Distribution of repeats in the genome could infer highly polymorphic regions in the genome [17]. SSRs could be developed as molecular markers for species identification, population genetic and phylogenetic relationship analysis [43], In addition, SSR have also been extensively used in genetic analysis, functional gene mapping and quantitative trait locus (QTL) mapping [44]. Chu et al. (2020) have selected 36 SSR primers pairs for identification of cauliflower and broccoli varieties and confirmed that SSR molecular markers could be used to identify cauliflower and broccoli varieties [45]. Huang et al. (2021) developed EST-SSR markers of Tetraena mongolica, suggesting that the SSRs might be useful for further study of genetic structure and adaptive evolutionary mechanism and utilization of the germplasm [46]. Moreover, the mononucleotide and dinucleotide repeats were the most and second most abundant SSRs in the cp genomes of two Caldesia species [47]. Here, we also found that the mononucleotide repeat A/T was the most abundant SSR and the second most was the dinucleotide SSR AT/AT, which was consist with the previous reports. Furthermore, SSRs have been demonstrated to be generally composed of A or T repeats and infrequently contain C and G repeats in the cp genomes of seven Populus species [48]. This result was consisted with our research and the abundance of AT base content in SSRs might be one of the reasons for the high AT content in the chloroplast genome. The chloroplast genomes of the Stephania species are rich in SSRs and were good resources to develop SSRs markers for its further studies.

Conclusion

In summary, in this study we have determined the complete cp genome sequence of S. tetrandra voucher ZJ from Zhejiang Province and analyzed its features. Comparative analysis between S. tetrandra voucher ZJ and other Stephania species revealed that the available complete cp genomes from this genus were highly conserved in terms of overall structure, genome size, GC contents, and gene numbers, orders and functions. Comparative analysis involving cp genomes of Stephania plants revealed 5 highly variable regions (trnH-psbA, rps16, trnD-trnY, trnP and ndhA), with multiple SNP sites and Gaps, as well as different non-synonymous to synonymous substitution (Ka/Ks) ratio values. Moreover, five pairs of specific primers targeting the mutational hotspots were accordingly designed, which could be utilized as potential molecular markers for resolving the difficulties in studies regarding species identification, population genetic and phylogenetic analysis in Stephania species. The number and types of SSRs, long repeat sequences and the value of Ts/Tv were also detected for developing potential and effective molecular markers. The Maximum likelihood (ML) phylogenetic analysis showed that S. japonica and S. kwangsiensis consisted into a monophyletic group and exhibited a stable sister relationship with both of the S. tetrandra plants from different regions, indicating a close genetic relationship among the four Stephania species.

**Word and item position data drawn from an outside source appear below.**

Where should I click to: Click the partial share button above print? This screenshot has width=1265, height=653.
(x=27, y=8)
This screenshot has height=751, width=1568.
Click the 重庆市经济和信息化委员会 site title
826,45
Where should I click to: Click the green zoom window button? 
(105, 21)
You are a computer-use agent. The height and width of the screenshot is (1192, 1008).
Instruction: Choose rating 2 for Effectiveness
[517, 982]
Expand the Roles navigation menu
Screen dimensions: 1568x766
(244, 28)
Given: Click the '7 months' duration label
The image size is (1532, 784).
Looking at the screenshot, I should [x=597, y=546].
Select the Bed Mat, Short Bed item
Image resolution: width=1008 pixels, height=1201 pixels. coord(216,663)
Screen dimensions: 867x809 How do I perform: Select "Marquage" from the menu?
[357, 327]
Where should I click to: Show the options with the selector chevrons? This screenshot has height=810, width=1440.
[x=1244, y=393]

The cp genome of S. tetrandra voucher ZJ provides valuable information for the development of accurate molecular approaches for its geographical origin determination. Our comprehensive analysis of these complete chloroplast genomes will contribute to medicinal resource conservation, genetic diversity, genome evolution and adaptation history, and phylogenetic relationship investigation of Stephania plants.

Methods

Plant material and DNA extraction

The S. tetrandra plant was collected from the mountain in Fuyang District of Zhejiang Province (30°05′38.4″N 119°53′24″E) are identified by Dr. Guanghui Liao of Zhejiang Chinese Medical University. The specimen was deposited in Medicinal Herbarium Center of Zhejiang Chinese Medical University (Herbarium Code: MHCZCMU; Collector and Identifier: Guanghui Liao: voucher number: FJZJ-190826). Modified cetyltrimethylammonium brofmide (CTAB) method was used to extracted total genomic DNA from dried leaves ground with liquid nitrogen [49]. Final DNA quality was assessed by a Nanodrop spectrophotometer (Thermo Fisher Scientific, USA), and DNA integrity was examined by electrophoresis on a 1.0% agarose gel.

Genome sequencing, assembly and annotation

Total genomic DNA was sequenced using the Illumina Hiseq Platform. The quality of paired-end Illumina reads was assessed with FastQC, and the low-quality reads were removed using Fastp. Then the filtered reads were assembled de novo using metaSPAdes with the complete cp genome of S. japonica (NC_029432) as reference and the protein-coding genes, mRNA genes, tRNA genes were annotated by GeSeq annotation tool [50]. The CPGAVAS2 software also used to annotate protein-coding genes [51]. Then the annotation of chloroplast genome was further manually corrected by BLAST. OrganellarGenomeDRAW (OGDRAW) tool was used to draw the circular chloroplast genome map of S. tetrandra [52]. The fully annotated cp genome was finally deposited at the GenBank database (Accession Number: MT849286).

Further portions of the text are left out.